01/03/13

Pagão não paga nada


 Certa vez ouvi uma explicação bem absurda sobre a origem da palavra “pagão”. Segundo um professor de História, a designação “pagão” teria surgido a partir de uma prática de “pagar” aos deuses por uma determinada interveção.
Na realidade, a palavra portuguesa “pagão” vem do adjetivo latino paganus (que passou ao italiano e ao espanhol como pagano), referente ao substantivo pagus. Esta expressão, pagus, designa o interior, o campo, a comunidade rural/rústica.

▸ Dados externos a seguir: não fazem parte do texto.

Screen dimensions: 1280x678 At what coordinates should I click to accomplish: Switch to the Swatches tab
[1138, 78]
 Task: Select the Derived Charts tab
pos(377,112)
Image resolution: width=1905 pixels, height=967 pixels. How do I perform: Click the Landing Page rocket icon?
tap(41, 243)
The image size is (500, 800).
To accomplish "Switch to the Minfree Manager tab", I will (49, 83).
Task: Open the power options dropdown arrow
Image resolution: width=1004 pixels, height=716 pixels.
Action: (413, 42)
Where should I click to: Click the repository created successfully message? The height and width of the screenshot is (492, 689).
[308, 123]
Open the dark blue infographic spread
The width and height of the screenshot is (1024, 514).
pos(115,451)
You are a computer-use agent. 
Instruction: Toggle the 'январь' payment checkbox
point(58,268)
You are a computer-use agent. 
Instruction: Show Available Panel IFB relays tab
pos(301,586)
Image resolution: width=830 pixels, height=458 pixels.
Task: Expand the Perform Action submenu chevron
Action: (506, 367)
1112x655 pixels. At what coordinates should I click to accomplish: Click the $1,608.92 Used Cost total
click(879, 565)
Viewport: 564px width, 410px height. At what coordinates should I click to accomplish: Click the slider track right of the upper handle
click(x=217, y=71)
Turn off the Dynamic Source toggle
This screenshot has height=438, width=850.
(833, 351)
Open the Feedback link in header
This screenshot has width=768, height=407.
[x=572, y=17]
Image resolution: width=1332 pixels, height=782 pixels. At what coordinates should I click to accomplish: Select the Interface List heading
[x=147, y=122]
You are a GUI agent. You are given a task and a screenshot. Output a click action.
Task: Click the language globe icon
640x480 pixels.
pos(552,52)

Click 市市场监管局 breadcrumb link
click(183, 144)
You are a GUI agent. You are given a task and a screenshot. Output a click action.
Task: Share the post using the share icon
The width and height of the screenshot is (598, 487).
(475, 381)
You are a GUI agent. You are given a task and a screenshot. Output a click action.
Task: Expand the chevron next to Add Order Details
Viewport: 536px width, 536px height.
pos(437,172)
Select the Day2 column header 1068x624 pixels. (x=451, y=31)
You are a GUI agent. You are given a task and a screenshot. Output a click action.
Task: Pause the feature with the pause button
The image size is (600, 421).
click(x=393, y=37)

O paganus é aquele que vive e mora no interior, no campo, na região fora das cidades.
Quando o cristianismo se disseminou dentro do Império Romano, seu avanço mais rápido foi nas cidades, onde o número de pessoas era muito maior. Os campos exigiam mais esforço para serem alcançados, dadas as grandes distâncias. Nesse sentido, mudanças nas cidades demoravam para chegar ao campo. Assim, durante muito tempo o politeísmo de origem helenística prevaleceu no interior, só sendo bem depois suplantado pelo cristianismo; continuaram adorando aos deuses antigos, de modo a associar-se a palavra à pessoa que vive no interior à religião antiga do Império, até o momento em que ela perdeu seu significado original.